Brenda Dunn is visual artist and creator. This year for Art Place she will be in-residence with youth at the Adoption Council of Canada. She will lead them through empowering storytelling by building 3-D creatures to serve as their guardian.
The origin story of Brenda’s Art Place workshop begins in her neighbourhood during the Hintonburg Happening Festival, when she created the Hintonbeast project. “The monsters were hidden in shops around the neighbourhood and represeneted something about the business. We played this game, like Pokemon©, where you had to collect them all and people would go from shop to shop and interact with the owners and each other. I began to see how people got attached to the characters; children and grown-ups alike were affected by the monsters. People saw something I made and it made them want to make something. So we started workshops where people got to make monsters and create stories to accompany them.”
Witnessing people in her workshops inspired Brenda to take it to the next level. “Some people connected really personally while making their creature and I liked the idea that this could be as light or as heavy as people wanted it,” she says. “I am kind of silly when I run the workshops, it’s a lot like a hosting a children’s show, but there are moments when I see people creating these creatures and I can tell that they are putting what they want for themselves into the creature. It was during these workshops that Tabitha from the Adoption Council of Canada approached me saying that this would be great for the youth she works with. I wanted to keep working on the idea so when I heard about Art Place I thought it was a perfect fit.”
As an artist, Brenda’s goal is to make art more accessible to the public. “I prefer the word creative
because I think it broadens the concept of artist into something a little more interactive,” she explains. “I think the term ‘artist’ tends to be very inward focused. The first thing a lot of people say when they hear the word ‘is oh my god I’m not an artist, I am not artistic at all.’ I think the only reason that happens is because someone along the way has given them the impression that they are not suited for that, that they are not allowed in that special club. I focus a lot of energy and attention on getting rid of those misconceptions.”
This shapes how Brenda approaches art. “I want to do things that engage other people, things that are funny, a little bit
tongue and cheek. In my art I try to incorporate a bit of gamification. Anyone who thinks they are not an artist just hasn’t been given enough of an opportunity to learn what that word means.”
Promoting art is another way to make art more accessible and Brenda is actively involved in Ottawa’s arts and culture community. She is a member of the Young Arts Leaders Collective, the Hintonburg Happening, she reviews for Apt613 and is currently working on a pet project called the Ottawa Gallery Map.
Working in the arts is something that both came naturally and out of the blue for Brenda. Though she studied Fine Arts in university, English was her bread winning degree and for many years she worked in the corporate world. “I learned a lot of interesting things, but then one day my position was gone, and it was absolutely wonderful. I was lucky because it was the equivalent of someone buying me time to figure out what I wanted and I was already up to my ears in art. Being pushed into it from my corporate background has really helped though and I think I have had more success because of it,” she says. “You have to be proactive. I ask myself what I am excited about right now and then I try to fund it. This is my gig now. It’s no hero story.”

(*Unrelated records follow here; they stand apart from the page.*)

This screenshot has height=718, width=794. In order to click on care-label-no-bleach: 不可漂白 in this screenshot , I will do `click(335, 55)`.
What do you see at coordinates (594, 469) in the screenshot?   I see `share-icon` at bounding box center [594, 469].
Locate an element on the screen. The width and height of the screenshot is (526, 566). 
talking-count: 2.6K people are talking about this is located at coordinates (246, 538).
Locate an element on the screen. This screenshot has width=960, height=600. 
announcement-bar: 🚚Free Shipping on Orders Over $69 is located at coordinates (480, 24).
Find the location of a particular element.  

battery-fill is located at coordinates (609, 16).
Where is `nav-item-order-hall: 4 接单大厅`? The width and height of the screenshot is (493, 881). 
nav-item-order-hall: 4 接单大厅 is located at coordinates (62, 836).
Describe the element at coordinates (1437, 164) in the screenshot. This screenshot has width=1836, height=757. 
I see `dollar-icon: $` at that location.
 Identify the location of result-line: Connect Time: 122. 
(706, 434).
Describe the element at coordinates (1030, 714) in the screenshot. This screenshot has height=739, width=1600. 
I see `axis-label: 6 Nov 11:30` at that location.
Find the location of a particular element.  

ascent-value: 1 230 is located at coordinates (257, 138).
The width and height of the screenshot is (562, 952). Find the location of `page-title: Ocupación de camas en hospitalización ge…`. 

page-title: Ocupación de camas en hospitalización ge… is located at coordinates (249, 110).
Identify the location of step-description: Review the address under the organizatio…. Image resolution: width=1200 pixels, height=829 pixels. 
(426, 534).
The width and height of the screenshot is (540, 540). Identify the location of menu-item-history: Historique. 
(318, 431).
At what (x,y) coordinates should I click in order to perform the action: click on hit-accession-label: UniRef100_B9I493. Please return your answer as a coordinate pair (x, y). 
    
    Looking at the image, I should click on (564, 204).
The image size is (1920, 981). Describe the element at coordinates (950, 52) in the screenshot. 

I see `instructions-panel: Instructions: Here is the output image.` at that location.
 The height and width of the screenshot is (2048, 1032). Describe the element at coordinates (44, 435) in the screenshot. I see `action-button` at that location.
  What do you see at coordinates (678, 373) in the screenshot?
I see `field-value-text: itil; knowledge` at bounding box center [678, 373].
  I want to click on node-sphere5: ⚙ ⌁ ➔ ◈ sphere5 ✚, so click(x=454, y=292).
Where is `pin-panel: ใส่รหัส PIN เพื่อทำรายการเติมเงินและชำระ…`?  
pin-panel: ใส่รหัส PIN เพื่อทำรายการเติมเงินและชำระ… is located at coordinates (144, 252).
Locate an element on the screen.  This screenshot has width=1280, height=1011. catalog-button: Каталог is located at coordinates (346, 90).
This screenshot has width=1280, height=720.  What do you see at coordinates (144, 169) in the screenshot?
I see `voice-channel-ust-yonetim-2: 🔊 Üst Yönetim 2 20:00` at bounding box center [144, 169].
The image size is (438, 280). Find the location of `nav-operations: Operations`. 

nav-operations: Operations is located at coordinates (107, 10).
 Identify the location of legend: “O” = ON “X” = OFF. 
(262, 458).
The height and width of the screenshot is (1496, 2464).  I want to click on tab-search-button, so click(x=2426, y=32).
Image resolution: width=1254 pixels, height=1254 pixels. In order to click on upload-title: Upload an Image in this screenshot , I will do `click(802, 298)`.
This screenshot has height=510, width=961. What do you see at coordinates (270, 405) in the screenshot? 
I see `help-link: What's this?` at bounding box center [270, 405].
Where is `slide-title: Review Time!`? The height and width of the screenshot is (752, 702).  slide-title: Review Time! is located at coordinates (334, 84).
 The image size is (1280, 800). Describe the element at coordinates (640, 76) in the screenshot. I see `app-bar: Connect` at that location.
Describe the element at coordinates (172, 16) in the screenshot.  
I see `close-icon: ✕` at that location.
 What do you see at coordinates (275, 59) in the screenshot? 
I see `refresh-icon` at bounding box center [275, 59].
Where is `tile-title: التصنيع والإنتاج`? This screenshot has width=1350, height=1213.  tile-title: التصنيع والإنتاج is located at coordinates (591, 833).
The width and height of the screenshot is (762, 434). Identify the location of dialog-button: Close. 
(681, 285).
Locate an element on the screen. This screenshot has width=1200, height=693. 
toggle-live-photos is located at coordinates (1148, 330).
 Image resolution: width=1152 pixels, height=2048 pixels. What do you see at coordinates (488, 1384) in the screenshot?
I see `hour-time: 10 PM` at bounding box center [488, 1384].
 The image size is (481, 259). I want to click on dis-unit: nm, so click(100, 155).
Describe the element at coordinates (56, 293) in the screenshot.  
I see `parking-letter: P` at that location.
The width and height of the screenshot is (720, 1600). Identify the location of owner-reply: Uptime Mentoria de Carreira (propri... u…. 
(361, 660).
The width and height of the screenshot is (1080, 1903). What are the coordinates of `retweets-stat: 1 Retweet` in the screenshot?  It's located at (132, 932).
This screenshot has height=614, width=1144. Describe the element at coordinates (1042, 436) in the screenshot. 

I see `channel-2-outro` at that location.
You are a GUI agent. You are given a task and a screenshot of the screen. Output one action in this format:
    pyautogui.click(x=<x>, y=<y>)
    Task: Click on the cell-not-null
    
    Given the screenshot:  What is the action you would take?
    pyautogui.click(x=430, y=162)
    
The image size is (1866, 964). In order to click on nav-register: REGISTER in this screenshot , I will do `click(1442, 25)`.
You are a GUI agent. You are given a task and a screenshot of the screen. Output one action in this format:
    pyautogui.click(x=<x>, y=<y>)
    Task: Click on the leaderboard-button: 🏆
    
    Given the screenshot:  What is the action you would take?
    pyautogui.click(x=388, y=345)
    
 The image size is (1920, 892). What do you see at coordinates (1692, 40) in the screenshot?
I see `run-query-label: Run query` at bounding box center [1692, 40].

Art Place is the next part of Brenda’s journey and she is looking forward to being both a facilitator and collaborator with the youth at the Adoption Council of Canada. “What I am really hoping to do is give them a creative outlet. I want to show them that creating things is awesome and that you can make stuff without being too worried about the outcome. It’s great because as I watch them go through the making process and I get to react in my own creative way.”